Many Floridians have felt state officials have been misusing public funds earmarked for water and land conservation. On Friday, they won a ruling that supports that notion.

amendment 1In 2014 an overwhelming majority supported Amendment 1. This change allocated 33% of real estate doc stamp taxes to Florida’s Land Acquisition Fund. The amendment passed with support from 75% of Florida voters. This vote demonstrated Floridians’ appreciation for public lands and continuing to conserve the special places (such as the 700 natural springs) that make the state’s ecology so unique.
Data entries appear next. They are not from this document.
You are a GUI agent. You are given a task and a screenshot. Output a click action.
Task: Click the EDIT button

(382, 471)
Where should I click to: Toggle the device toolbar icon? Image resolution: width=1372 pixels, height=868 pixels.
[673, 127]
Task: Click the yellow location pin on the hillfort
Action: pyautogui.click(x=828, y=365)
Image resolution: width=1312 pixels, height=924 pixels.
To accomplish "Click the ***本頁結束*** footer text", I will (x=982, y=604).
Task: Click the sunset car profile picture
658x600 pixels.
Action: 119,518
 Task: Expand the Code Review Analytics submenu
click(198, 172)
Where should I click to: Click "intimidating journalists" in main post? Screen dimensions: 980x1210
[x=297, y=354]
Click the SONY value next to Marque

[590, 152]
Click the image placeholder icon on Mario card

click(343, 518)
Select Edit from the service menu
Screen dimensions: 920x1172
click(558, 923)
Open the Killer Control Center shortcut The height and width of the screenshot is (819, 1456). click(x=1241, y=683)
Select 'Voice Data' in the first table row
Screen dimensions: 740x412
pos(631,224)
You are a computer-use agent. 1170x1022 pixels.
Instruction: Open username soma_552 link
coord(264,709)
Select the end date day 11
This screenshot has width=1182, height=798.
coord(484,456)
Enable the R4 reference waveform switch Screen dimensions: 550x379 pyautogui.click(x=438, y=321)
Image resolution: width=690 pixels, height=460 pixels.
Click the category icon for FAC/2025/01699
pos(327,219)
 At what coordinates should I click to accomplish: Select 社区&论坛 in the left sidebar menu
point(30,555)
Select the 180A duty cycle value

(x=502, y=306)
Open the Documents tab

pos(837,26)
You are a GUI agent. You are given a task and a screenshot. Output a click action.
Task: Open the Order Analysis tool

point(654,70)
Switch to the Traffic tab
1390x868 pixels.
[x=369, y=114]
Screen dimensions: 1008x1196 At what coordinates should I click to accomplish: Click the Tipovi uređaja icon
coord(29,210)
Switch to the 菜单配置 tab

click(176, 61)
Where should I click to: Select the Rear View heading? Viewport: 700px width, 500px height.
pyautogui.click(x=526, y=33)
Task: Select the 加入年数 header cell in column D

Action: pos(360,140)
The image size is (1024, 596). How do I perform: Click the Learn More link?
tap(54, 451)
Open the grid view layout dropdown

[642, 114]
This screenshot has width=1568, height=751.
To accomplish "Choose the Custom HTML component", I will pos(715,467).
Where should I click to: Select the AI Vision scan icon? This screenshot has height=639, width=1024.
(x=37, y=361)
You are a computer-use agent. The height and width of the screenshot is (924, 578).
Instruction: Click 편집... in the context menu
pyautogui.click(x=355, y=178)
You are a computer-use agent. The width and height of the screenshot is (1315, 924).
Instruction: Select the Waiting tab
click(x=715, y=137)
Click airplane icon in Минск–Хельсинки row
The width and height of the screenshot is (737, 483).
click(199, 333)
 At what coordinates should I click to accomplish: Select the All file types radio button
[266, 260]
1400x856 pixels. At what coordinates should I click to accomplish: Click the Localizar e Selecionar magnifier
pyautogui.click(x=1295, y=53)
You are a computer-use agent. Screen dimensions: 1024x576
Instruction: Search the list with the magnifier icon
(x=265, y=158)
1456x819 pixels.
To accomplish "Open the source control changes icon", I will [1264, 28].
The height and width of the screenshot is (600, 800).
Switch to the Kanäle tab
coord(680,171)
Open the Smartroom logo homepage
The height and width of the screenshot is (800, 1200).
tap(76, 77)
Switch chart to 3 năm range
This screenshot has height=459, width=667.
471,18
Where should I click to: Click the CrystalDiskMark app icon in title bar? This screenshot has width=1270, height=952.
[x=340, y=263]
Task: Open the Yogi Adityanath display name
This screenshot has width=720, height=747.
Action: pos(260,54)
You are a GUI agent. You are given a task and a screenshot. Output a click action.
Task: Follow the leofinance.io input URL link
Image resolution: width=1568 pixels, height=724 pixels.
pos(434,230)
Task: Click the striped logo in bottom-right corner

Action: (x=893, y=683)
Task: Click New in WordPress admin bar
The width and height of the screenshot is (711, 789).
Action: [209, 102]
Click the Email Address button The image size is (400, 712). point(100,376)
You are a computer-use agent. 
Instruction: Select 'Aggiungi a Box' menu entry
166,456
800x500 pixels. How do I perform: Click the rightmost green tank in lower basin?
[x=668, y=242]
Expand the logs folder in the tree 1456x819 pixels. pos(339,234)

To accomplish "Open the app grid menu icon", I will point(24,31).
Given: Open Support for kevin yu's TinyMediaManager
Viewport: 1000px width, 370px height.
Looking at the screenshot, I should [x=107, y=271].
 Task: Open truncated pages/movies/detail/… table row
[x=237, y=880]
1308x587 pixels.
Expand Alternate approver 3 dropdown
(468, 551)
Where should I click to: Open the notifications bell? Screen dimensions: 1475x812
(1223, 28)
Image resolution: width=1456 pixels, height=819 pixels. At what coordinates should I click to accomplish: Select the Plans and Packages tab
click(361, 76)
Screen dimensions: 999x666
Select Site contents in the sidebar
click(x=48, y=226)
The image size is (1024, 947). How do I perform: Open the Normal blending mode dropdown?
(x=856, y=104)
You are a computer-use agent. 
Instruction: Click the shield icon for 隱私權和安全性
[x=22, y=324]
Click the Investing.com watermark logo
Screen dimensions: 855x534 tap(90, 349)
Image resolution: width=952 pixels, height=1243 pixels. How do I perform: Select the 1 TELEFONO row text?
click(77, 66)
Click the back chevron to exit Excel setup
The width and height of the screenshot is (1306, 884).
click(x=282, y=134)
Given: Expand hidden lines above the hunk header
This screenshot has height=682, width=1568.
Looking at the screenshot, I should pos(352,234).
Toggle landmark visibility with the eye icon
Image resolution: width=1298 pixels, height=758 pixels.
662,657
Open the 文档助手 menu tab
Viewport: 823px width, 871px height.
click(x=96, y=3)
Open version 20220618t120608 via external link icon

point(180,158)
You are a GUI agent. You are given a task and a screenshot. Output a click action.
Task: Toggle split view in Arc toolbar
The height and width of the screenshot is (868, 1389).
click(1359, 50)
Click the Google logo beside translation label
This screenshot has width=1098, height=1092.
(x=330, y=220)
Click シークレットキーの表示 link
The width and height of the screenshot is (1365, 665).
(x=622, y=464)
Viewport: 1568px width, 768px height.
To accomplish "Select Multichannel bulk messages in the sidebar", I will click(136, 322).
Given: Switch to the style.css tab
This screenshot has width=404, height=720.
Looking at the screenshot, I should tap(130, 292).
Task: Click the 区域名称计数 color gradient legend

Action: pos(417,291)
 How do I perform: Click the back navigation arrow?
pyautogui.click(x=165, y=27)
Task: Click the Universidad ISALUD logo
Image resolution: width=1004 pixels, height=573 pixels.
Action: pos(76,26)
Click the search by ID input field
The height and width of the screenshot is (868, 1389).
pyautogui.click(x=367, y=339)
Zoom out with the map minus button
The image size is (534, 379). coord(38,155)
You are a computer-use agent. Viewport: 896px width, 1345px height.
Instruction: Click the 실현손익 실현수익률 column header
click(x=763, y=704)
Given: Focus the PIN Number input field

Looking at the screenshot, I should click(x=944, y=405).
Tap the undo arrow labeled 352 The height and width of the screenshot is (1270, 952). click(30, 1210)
Since that time, Florida officials have interpreted the amendment’s language differently. They have used these funds for general operating expenses and salaries, instead of acquiring new land for conservation and public parks. In response to the outcry from environmental groups, state legislators told the public they didn’t understand the language of the amendment. As a result, Florida conservationists filed suit.

Thanks to Friday’s ruling by a Circuit Court Judge, the interpretation is now clear. Florida voters want these funds to go towards new conservation and restoration projects. In a release from Florida Conservation Voters, Executive Director Aliki Moncrief stated, “The judge handling the Amendment 1 lawsuit sided with the people of Florida, noting the voters’ clear intent to fund more parks and conservation lands.”

It’s unfortunate that a 75% mandate wasn’t enough to get our state legislators to act responsibly on Florida’s environment. The reality is that we have to take our elected officials to court to keep them accountable.

Groups such as Florida Wildlife Federation, St. Johns Riverkeeper, Environmental Confederation of Southwest Florida, Sierra Club and Earthjustice should be applauded for their involvement in this case.